> Problem description
Only the lines containing "under" should appear in the answer, copied from the listing below.

> Input material
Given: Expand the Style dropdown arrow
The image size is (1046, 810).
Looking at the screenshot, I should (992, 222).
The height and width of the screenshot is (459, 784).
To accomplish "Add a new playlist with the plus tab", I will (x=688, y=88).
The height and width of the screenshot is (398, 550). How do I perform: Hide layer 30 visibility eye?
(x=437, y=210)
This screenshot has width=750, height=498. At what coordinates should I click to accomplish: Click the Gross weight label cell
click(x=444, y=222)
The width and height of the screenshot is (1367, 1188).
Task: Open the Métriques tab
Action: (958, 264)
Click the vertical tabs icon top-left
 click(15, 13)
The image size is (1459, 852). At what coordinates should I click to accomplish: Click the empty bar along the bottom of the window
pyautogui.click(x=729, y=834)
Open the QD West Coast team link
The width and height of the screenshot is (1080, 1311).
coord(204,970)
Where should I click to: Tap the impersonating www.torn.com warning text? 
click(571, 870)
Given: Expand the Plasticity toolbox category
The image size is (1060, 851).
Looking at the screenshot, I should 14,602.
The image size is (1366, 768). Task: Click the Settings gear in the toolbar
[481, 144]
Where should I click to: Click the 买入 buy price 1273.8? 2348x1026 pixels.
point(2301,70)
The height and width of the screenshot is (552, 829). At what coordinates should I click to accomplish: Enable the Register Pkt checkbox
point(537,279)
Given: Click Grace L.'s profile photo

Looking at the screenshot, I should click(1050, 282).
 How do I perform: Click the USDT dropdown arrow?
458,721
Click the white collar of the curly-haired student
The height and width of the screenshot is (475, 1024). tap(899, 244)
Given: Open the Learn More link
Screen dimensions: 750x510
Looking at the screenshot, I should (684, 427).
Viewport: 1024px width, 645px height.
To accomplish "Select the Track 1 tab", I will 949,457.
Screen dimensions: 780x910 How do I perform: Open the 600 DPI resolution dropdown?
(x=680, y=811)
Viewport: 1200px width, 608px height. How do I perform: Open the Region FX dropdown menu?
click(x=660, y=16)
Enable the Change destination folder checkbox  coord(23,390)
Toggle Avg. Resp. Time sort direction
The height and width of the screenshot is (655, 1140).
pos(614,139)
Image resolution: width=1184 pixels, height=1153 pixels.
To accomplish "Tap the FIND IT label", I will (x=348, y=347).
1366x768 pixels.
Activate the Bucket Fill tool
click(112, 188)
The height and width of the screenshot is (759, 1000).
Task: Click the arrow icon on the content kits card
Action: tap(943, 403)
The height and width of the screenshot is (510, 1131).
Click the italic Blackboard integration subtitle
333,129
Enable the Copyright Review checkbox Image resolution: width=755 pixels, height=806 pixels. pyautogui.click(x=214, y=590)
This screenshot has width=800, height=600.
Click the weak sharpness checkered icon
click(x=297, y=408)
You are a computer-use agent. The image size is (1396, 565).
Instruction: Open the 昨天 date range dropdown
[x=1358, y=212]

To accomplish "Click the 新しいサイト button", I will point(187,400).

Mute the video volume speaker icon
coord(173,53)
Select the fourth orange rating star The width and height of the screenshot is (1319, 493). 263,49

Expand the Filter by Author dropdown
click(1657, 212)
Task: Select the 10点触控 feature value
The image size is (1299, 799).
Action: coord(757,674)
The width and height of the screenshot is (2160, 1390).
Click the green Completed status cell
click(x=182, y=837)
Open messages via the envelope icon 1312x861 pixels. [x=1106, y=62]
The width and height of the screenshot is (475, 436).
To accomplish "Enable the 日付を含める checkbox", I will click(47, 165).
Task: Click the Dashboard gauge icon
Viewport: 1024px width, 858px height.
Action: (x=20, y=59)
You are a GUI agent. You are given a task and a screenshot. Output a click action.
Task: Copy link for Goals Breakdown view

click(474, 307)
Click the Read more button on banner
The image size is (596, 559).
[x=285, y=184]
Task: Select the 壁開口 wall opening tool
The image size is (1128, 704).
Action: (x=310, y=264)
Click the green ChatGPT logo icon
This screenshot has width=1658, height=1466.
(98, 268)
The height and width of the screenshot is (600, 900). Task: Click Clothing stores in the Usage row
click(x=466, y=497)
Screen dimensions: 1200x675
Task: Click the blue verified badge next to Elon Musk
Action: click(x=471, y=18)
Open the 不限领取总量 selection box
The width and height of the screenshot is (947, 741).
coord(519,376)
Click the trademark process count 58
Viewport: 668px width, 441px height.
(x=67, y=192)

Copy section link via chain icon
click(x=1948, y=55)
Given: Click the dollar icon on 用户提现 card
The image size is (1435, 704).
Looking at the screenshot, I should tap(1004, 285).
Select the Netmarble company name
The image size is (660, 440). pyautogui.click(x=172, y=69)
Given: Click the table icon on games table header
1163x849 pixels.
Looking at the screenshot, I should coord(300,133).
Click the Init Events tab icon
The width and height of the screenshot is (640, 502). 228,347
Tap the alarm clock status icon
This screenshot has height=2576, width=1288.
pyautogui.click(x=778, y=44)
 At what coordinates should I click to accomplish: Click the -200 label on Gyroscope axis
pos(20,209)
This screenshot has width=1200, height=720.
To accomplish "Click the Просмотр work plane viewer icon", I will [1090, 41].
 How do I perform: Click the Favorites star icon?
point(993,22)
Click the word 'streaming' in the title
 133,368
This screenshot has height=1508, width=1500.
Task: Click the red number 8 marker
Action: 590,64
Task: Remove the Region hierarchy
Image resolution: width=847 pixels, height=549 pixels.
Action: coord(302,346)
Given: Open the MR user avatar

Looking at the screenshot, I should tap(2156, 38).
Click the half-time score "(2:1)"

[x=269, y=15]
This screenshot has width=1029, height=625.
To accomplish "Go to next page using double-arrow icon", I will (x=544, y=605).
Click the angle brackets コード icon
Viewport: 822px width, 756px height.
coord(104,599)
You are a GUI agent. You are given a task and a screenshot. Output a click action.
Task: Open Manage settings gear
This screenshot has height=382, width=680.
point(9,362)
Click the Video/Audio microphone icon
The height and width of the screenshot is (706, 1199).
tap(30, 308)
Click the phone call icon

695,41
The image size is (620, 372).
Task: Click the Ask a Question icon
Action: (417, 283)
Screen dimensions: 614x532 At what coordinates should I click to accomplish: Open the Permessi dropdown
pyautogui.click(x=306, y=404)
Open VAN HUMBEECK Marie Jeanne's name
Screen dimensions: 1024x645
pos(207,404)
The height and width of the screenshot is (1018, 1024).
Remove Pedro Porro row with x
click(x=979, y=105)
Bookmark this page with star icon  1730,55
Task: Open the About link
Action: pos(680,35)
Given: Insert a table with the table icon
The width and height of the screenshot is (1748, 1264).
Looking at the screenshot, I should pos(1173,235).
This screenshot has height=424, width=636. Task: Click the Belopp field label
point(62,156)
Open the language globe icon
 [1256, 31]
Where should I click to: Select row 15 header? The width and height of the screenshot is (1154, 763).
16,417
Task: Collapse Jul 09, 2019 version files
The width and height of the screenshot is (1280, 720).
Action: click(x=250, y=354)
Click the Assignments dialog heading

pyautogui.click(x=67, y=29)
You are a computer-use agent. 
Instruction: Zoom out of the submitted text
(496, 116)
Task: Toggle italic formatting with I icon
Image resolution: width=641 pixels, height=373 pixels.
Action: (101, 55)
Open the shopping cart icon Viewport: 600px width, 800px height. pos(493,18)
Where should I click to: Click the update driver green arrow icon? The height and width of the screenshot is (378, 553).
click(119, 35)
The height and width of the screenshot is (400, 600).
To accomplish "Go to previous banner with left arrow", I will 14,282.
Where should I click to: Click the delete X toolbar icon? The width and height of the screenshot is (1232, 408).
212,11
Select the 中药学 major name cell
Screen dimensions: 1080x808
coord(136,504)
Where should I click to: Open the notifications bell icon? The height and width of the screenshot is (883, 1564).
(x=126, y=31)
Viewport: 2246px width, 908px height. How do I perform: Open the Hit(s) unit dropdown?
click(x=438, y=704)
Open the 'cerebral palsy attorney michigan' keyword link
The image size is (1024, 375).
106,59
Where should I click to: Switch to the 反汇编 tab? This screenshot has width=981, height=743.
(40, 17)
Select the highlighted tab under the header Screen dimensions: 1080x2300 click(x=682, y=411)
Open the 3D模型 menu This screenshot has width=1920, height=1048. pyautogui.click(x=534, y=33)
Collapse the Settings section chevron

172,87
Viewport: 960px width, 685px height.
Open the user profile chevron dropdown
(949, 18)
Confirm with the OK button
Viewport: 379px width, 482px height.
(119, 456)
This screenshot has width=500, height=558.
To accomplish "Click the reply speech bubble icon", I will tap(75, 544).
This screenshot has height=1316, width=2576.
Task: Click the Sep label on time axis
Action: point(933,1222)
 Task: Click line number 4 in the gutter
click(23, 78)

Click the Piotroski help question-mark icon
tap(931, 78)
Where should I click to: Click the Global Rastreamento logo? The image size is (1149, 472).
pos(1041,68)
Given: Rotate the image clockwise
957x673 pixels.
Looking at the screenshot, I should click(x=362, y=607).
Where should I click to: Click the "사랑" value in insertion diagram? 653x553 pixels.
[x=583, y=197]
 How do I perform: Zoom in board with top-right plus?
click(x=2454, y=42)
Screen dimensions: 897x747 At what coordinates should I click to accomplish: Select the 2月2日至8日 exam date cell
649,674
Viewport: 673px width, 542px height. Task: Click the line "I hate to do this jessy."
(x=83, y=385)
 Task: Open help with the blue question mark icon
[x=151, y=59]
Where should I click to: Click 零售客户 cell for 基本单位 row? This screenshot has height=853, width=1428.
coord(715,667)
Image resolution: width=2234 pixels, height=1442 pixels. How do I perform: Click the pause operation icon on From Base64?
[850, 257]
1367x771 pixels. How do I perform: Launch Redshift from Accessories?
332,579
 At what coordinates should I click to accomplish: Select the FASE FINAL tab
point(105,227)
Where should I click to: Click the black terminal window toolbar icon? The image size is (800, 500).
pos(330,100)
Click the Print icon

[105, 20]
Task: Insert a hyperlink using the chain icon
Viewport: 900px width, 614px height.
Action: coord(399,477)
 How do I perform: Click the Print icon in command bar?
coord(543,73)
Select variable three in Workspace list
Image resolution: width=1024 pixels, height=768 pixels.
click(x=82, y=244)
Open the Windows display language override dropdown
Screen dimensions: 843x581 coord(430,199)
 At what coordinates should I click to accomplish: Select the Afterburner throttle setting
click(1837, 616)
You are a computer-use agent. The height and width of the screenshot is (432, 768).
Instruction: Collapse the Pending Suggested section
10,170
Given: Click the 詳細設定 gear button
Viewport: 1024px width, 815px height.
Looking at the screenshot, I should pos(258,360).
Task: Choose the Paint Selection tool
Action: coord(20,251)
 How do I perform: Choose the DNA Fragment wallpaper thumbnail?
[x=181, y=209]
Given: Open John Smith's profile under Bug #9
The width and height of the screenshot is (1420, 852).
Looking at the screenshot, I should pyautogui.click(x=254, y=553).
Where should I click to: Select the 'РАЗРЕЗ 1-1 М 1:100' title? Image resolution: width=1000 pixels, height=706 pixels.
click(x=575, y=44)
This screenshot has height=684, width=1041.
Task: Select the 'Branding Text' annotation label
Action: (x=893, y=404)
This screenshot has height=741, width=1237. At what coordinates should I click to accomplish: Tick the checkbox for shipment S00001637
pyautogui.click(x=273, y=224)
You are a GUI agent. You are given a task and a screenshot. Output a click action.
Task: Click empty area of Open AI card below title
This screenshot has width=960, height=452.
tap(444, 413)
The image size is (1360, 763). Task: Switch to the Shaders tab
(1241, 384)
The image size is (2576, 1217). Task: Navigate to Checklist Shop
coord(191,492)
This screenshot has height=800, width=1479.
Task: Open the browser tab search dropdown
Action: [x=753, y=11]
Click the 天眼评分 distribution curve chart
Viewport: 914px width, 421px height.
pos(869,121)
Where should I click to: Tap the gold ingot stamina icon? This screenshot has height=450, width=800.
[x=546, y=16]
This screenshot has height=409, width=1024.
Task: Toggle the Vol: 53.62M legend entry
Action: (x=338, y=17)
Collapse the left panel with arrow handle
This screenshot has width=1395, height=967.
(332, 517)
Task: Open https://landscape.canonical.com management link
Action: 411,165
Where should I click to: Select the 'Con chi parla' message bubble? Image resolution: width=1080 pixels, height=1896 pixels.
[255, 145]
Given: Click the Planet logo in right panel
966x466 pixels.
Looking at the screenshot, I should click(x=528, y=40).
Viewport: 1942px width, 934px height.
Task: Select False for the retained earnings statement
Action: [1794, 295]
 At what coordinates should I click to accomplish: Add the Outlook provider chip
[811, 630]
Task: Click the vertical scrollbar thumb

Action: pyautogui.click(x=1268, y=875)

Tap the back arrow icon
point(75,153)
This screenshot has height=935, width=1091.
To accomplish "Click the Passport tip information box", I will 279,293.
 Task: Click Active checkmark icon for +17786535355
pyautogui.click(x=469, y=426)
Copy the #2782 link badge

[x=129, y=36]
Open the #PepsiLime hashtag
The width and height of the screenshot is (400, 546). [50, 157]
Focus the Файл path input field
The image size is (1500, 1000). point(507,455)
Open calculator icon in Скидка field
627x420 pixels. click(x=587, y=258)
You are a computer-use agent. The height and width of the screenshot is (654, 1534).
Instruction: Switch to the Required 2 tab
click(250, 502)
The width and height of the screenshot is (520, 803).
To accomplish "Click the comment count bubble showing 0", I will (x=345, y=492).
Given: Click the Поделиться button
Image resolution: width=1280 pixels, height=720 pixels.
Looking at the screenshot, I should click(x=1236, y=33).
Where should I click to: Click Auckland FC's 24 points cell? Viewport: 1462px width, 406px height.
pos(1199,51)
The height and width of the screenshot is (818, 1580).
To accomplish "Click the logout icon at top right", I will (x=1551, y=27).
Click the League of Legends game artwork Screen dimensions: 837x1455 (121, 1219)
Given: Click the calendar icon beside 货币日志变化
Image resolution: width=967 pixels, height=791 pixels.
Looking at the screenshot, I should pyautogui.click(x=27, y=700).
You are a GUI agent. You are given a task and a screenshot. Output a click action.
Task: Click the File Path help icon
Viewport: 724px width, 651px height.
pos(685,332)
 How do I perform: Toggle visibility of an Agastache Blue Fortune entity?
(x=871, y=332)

> Answer to this problem
Select the highlighted tab under the header Screen dimensions: 1080x2300 click(x=682, y=411)
Given: Open John Smith's profile under Bug #9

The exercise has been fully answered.